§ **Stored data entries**
────────────────────

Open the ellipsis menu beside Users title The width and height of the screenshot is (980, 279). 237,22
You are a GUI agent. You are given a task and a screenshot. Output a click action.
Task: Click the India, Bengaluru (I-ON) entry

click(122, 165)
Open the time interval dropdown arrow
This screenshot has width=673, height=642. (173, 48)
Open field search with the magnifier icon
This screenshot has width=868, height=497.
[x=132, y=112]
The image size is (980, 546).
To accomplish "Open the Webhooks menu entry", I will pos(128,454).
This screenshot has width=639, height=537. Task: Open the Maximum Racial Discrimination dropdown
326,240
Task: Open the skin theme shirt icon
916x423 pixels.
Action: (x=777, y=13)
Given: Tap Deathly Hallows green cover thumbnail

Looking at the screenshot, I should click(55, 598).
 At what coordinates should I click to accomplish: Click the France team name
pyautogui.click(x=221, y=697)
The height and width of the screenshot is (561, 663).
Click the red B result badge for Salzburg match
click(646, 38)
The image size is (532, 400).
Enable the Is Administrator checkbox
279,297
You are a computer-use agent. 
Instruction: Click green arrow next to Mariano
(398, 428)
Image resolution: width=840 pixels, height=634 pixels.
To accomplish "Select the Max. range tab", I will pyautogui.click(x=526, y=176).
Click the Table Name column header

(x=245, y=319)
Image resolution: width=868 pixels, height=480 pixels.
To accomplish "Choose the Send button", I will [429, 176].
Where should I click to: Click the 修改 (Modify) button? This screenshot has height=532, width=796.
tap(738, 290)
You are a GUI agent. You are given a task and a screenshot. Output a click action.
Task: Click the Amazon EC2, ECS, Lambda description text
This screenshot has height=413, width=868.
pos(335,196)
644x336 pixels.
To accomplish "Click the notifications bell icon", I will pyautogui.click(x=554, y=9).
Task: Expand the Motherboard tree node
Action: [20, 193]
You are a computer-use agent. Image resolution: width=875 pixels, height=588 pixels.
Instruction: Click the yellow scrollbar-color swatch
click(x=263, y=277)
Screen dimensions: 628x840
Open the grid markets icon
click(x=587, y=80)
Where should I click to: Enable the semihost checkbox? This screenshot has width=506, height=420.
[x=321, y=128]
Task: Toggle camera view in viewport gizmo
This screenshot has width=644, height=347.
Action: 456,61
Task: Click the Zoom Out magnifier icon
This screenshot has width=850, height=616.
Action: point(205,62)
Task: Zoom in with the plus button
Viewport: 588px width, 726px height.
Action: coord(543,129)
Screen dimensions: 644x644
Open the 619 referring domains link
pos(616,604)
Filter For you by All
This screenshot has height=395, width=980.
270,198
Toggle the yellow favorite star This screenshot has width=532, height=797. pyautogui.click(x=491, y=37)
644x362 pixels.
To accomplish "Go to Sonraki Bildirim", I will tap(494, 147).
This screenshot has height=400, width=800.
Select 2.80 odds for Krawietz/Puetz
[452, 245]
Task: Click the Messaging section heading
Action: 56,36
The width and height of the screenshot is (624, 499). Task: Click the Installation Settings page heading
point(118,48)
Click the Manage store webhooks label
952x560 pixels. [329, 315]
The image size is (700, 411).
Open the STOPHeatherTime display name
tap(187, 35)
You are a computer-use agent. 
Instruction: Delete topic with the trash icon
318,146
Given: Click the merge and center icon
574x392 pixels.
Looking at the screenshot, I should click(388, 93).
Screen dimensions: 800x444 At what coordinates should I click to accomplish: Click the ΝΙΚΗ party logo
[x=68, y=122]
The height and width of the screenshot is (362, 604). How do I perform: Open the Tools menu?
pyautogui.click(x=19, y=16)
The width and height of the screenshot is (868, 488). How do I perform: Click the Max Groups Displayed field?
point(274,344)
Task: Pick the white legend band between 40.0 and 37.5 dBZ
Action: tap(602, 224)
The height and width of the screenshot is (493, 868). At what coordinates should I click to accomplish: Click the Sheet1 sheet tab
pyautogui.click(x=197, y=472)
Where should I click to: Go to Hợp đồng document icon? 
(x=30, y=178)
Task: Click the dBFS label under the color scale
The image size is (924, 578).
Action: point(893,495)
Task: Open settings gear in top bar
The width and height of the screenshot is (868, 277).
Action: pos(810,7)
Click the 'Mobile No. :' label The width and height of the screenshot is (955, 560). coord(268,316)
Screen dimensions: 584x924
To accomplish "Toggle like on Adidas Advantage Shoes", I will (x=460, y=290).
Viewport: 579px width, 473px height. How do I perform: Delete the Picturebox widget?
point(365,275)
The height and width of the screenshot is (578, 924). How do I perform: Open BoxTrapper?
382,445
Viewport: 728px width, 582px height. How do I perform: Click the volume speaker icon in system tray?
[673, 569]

────────────────────

§ **WHAT IS NEEDED**
Your task is to retype the data exactly, with no line missing.

§ **ANSWER SECTION**
Open the ellipsis menu beside Users title The width and height of the screenshot is (980, 279). 237,22
You are a GUI agent. You are given a task and a screenshot. Output a click action.
Task: Click the India, Bengaluru (I-ON) entry

click(122, 165)
Open the time interval dropdown arrow
This screenshot has width=673, height=642. (173, 48)
Open field search with the magnifier icon
This screenshot has width=868, height=497.
[x=132, y=112]
The image size is (980, 546).
To accomplish "Open the Webhooks menu entry", I will pos(128,454).
This screenshot has width=639, height=537. Task: Open the Maximum Racial Discrimination dropdown
326,240
Task: Open the skin theme shirt icon
916x423 pixels.
Action: (x=777, y=13)
Given: Tap Deathly Hallows green cover thumbnail

Looking at the screenshot, I should click(55, 598).
 At what coordinates should I click to accomplish: Click the France team name
pyautogui.click(x=221, y=697)
The height and width of the screenshot is (561, 663).
Click the red B result badge for Salzburg match
click(646, 38)
The image size is (532, 400).
Enable the Is Administrator checkbox
279,297
You are a computer-use agent. 
Instruction: Click green arrow next to Mariano
(398, 428)
Image resolution: width=840 pixels, height=634 pixels.
To accomplish "Select the Max. range tab", I will pyautogui.click(x=526, y=176).
Click the Table Name column header

(x=245, y=319)
Image resolution: width=868 pixels, height=480 pixels.
To accomplish "Choose the Send button", I will [429, 176].
Where should I click to: Click the 修改 (Modify) button? This screenshot has height=532, width=796.
tap(738, 290)
You are a GUI agent. You are given a task and a screenshot. Output a click action.
Task: Click the Amazon EC2, ECS, Lambda description text
This screenshot has height=413, width=868.
pos(335,196)
644x336 pixels.
To accomplish "Click the notifications bell icon", I will pyautogui.click(x=554, y=9).
Task: Expand the Motherboard tree node
Action: [20, 193]
You are a computer-use agent. Image resolution: width=875 pixels, height=588 pixels.
Instruction: Click the yellow scrollbar-color swatch
click(x=263, y=277)
Screen dimensions: 628x840
Open the grid markets icon
click(x=587, y=80)
Where should I click to: Enable the semihost checkbox? This screenshot has width=506, height=420.
[x=321, y=128]
Task: Toggle camera view in viewport gizmo
This screenshot has width=644, height=347.
Action: 456,61
Task: Click the Zoom Out magnifier icon
This screenshot has width=850, height=616.
Action: point(205,62)
Task: Zoom in with the plus button
Viewport: 588px width, 726px height.
Action: coord(543,129)
Screen dimensions: 644x644
Open the 619 referring domains link
pos(616,604)
Filter For you by All
This screenshot has height=395, width=980.
270,198
Toggle the yellow favorite star This screenshot has width=532, height=797. pyautogui.click(x=491, y=37)
644x362 pixels.
To accomplish "Go to Sonraki Bildirim", I will tap(494, 147).
This screenshot has height=400, width=800.
Select 2.80 odds for Krawietz/Puetz
[452, 245]
Task: Click the Messaging section heading
Action: 56,36
The width and height of the screenshot is (624, 499). Task: Click the Installation Settings page heading
point(118,48)
Click the Manage store webhooks label
952x560 pixels. [329, 315]
The image size is (700, 411).
Open the STOPHeatherTime display name
tap(187, 35)
You are a computer-use agent. 
Instruction: Delete topic with the trash icon
318,146
Given: Click the merge and center icon
574x392 pixels.
Looking at the screenshot, I should click(388, 93).
Screen dimensions: 800x444 At what coordinates should I click to accomplish: Click the ΝΙΚΗ party logo
[x=68, y=122]
The height and width of the screenshot is (362, 604). How do I perform: Open the Tools menu?
pyautogui.click(x=19, y=16)
The width and height of the screenshot is (868, 488). How do I perform: Click the Max Groups Displayed field?
point(274,344)
Task: Pick the white legend band between 40.0 and 37.5 dBZ
Action: tap(602, 224)
The height and width of the screenshot is (493, 868). At what coordinates should I click to accomplish: Click the Sheet1 sheet tab
pyautogui.click(x=197, y=472)
Where should I click to: Go to Hợp đồng document icon? 
(x=30, y=178)
Task: Click the dBFS label under the color scale
The image size is (924, 578).
Action: point(893,495)
Task: Open settings gear in top bar
The width and height of the screenshot is (868, 277).
Action: pos(810,7)
Click the 'Mobile No. :' label The width and height of the screenshot is (955, 560). coord(268,316)
Screen dimensions: 584x924
To accomplish "Toggle like on Adidas Advantage Shoes", I will (x=460, y=290).
Viewport: 579px width, 473px height. How do I perform: Delete the Picturebox widget?
point(365,275)
The height and width of the screenshot is (578, 924). How do I perform: Open BoxTrapper?
382,445
Viewport: 728px width, 582px height. How do I perform: Click the volume speaker icon in system tray?
[673, 569]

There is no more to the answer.